At this point, Leone interrupted Harris.
“What do you know about the contract to run over Steve?” he asked.
“Well, after a while, I was suspicious about the whole thing,” Harris responded. “I wasn't comfortable. . . . Mr. Rocco was trying to contact me at this time. He showed me a lot of paperwork on [the lawyer] that [showed] he was arrested for hit and run. I never went back. This is 20 years ago now.”
“How do you know [the lawyer] meant to kill Rocco in that hit-and-run incident?” Leone asked.
Harris looked confused. “When I met with Mr. Rocco, he had papers on the hit and run,” he finally said.
“Those are big allegations,” Leone declared. “Are you going to leave us hanging there, Steve?”

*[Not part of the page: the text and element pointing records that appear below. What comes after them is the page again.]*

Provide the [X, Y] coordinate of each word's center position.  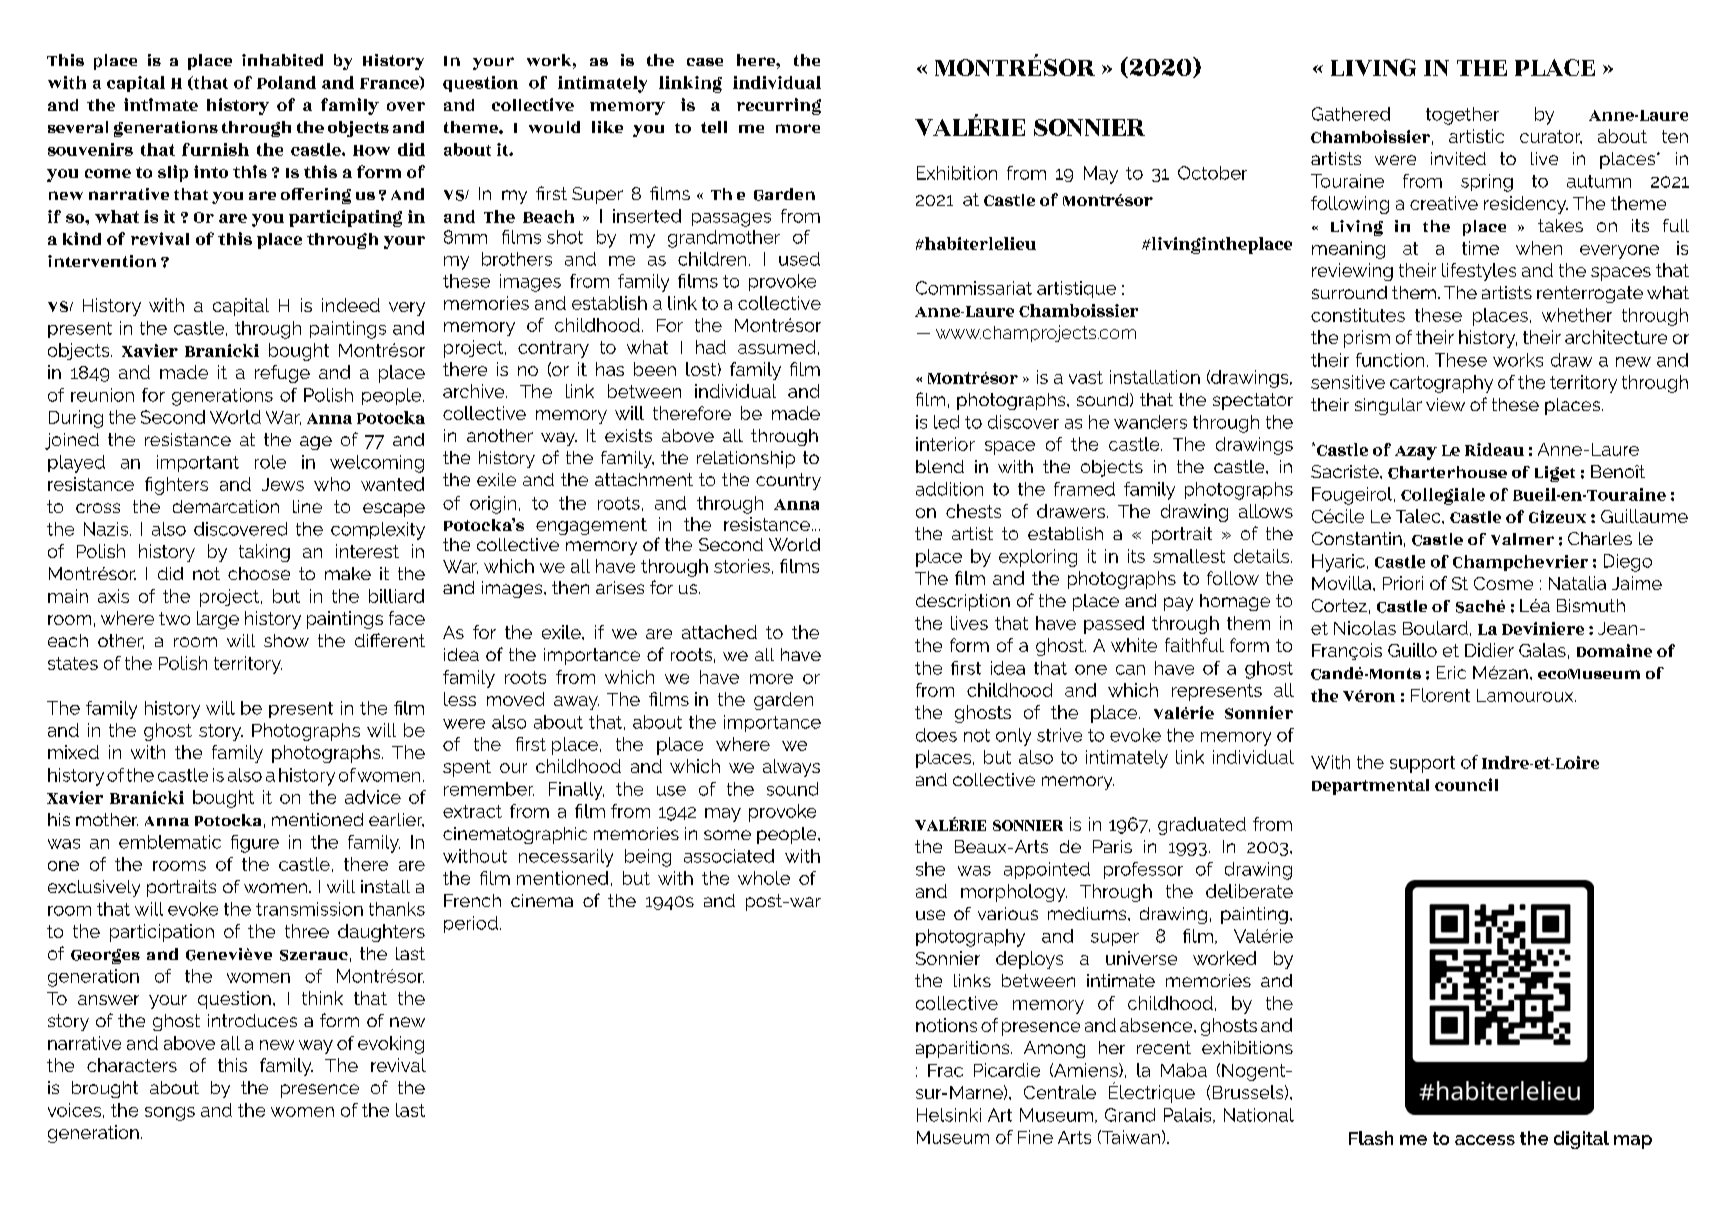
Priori [1403, 583]
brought [105, 1089]
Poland [286, 82]
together [1462, 116]
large [218, 620]
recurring [779, 106]
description [963, 602]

“Yes, I'll leave you hanging there,” Rocco said. “Next time, I'll go into The Partnership.”
The only question came from a clearly befuddled Registerreporter, who reminded Rocco she was here to cover a press conference called by a school official.
“How does all this play into your role at OUSD?” she asked.
“There's no difference to me between my role as an educator at OUSD and fighting The Partnership,” Rocco responded. “It's the same thing.”